Characterization of alpha-adrenoceptor subtypes involved in regulation of ureteral fluid transport.

Experiments were carried out in the dog by the use of experimental procedure which permits to assess independently changes in uretheral peristaltic frequency, bolus volume and intraluminal pressure and flow volume in order to characterize alpha-adrenoceptor subtypes involved in regulation of ureteral urine transport. Norepinephrine caused an increase in ureteral peristaltic frequency, an elevation in intraureteral baseline and contractile pressure and a decrease in bolus volume, with a resultant decrease in the rate of fluid transport.

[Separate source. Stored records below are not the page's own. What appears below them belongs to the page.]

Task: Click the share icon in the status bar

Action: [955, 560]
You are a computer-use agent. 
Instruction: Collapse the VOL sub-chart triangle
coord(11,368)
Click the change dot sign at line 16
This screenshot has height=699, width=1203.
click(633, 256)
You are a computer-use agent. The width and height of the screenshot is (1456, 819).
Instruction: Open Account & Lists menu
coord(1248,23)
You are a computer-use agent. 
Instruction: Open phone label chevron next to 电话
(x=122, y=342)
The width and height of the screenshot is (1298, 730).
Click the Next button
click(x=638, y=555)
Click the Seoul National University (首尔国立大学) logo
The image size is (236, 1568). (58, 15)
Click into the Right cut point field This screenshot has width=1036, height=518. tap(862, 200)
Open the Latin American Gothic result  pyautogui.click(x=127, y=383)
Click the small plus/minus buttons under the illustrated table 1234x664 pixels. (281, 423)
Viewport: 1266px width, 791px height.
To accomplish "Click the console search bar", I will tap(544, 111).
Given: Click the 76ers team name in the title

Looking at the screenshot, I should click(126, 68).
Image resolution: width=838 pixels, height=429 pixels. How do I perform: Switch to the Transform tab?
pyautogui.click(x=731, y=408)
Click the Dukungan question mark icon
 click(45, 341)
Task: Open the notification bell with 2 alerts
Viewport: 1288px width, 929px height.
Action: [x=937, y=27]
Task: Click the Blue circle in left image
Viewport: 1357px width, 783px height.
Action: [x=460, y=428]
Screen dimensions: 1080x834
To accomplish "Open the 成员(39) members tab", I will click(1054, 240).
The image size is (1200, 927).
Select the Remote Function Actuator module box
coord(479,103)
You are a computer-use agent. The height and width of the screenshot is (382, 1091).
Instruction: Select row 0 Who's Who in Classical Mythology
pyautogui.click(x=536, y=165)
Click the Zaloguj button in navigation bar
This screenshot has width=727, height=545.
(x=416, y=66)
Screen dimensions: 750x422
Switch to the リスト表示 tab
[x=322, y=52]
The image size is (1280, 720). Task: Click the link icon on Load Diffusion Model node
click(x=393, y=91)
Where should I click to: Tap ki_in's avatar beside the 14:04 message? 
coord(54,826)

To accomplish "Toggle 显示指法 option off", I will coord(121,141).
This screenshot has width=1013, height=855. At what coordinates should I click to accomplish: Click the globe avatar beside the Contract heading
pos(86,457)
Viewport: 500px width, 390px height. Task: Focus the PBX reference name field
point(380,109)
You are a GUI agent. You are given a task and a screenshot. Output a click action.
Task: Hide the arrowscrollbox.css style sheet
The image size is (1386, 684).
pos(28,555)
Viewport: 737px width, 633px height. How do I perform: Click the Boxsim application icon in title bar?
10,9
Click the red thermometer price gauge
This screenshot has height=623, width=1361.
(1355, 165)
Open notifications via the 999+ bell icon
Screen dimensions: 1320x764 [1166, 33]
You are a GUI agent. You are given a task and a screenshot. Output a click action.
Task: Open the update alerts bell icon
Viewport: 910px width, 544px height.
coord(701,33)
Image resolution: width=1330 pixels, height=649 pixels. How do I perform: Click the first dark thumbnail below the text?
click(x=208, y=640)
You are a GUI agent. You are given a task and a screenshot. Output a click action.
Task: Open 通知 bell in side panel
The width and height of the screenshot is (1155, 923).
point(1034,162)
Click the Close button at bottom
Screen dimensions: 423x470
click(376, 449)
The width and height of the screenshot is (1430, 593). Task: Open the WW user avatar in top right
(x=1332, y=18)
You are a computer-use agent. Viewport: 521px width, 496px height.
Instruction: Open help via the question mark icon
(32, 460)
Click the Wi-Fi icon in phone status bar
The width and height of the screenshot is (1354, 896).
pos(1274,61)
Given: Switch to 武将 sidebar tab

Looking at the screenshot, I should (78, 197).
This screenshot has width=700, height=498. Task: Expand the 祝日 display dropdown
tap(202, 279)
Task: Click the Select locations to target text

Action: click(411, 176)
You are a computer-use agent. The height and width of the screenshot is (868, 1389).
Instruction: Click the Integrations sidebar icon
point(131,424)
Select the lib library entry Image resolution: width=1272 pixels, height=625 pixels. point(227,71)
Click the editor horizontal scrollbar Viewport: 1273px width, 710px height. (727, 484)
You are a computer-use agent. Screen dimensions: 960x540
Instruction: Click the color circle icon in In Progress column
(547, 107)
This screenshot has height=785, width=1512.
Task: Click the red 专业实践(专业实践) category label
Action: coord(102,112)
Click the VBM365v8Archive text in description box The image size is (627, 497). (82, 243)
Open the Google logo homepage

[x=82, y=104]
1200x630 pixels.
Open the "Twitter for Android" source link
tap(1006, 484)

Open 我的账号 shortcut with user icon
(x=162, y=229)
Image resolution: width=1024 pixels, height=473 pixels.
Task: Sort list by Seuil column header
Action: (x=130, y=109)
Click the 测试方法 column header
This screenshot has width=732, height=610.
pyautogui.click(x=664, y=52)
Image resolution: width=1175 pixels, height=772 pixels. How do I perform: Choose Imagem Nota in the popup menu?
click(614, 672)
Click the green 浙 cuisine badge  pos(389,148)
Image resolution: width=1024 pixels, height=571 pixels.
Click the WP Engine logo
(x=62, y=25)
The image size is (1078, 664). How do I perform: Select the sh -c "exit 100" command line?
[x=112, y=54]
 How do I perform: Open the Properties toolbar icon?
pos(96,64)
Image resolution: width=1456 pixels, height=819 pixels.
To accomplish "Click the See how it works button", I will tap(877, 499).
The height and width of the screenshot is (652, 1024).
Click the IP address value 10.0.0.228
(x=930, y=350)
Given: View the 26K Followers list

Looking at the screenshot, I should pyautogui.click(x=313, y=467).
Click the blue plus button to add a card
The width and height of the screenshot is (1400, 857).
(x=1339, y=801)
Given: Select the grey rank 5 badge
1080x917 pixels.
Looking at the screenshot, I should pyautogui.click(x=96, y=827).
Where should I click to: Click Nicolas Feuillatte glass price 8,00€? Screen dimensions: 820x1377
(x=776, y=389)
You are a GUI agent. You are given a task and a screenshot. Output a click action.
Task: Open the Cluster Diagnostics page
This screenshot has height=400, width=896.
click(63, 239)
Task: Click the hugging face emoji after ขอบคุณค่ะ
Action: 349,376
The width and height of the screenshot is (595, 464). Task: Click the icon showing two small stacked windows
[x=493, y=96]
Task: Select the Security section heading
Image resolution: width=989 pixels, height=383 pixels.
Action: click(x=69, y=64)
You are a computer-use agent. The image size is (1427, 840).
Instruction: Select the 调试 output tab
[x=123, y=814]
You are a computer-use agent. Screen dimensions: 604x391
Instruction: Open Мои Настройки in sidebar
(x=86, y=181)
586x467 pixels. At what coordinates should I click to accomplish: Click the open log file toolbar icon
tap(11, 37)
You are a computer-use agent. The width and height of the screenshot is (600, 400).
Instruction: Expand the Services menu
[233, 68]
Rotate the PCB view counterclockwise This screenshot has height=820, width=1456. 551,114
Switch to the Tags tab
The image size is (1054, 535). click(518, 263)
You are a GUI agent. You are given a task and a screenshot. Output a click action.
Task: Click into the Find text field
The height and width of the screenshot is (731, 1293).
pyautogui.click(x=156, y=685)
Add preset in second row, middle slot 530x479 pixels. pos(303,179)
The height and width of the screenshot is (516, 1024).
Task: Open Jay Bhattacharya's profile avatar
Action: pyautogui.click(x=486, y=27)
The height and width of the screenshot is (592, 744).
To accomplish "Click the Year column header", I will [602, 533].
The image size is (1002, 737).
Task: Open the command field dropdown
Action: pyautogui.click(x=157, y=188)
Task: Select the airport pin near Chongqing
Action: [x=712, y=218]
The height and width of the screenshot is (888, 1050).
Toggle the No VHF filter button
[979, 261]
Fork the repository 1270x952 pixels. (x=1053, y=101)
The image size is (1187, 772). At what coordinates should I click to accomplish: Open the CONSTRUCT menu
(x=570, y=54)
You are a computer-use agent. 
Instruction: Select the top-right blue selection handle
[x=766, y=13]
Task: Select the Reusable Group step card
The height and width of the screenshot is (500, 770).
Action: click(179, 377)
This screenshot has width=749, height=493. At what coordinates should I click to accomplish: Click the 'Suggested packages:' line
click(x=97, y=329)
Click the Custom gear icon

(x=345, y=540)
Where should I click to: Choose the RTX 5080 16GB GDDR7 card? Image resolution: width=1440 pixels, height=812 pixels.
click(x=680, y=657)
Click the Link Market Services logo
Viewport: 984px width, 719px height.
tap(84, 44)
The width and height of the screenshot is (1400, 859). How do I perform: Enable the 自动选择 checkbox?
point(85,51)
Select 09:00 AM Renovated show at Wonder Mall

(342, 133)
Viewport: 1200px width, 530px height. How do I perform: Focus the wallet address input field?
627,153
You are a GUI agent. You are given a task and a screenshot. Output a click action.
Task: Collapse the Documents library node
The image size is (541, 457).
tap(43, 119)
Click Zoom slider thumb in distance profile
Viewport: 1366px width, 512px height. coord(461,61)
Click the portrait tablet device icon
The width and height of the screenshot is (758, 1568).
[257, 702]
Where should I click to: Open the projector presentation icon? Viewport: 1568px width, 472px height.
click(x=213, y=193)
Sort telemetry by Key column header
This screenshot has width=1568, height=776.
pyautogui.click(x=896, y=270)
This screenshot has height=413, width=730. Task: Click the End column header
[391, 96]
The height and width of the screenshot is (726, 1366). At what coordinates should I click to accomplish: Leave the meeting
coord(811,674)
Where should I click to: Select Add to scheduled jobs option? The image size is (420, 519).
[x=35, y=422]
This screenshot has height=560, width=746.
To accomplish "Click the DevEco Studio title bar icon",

Phenylephrine (alpha 1-agonist) and clonidine (alpha 2-agonist) caused the effects similar to those of norepinephrine on peristaltic frequency, intraureteral baseline and contractile pressure, and bolus volume. Phentolamine (non-selective alpha-antagonist) and prazosin (alpha 1-antagonist) caused a decrease in ureteral peristaltic frequency, and a fall in intraureteral baseline and contractile pressure, and yohimbine (alpha 2-antagonist) abolished peristalsis and bolus formation. These changes were accompanied by an increase in the rate of fluid transport. These data suggest that the ureteral urine transport is controlled by activation of both alpha 1- and alpha 2-adrenoceptors through regulation of peristaltic frequency and bolus volume.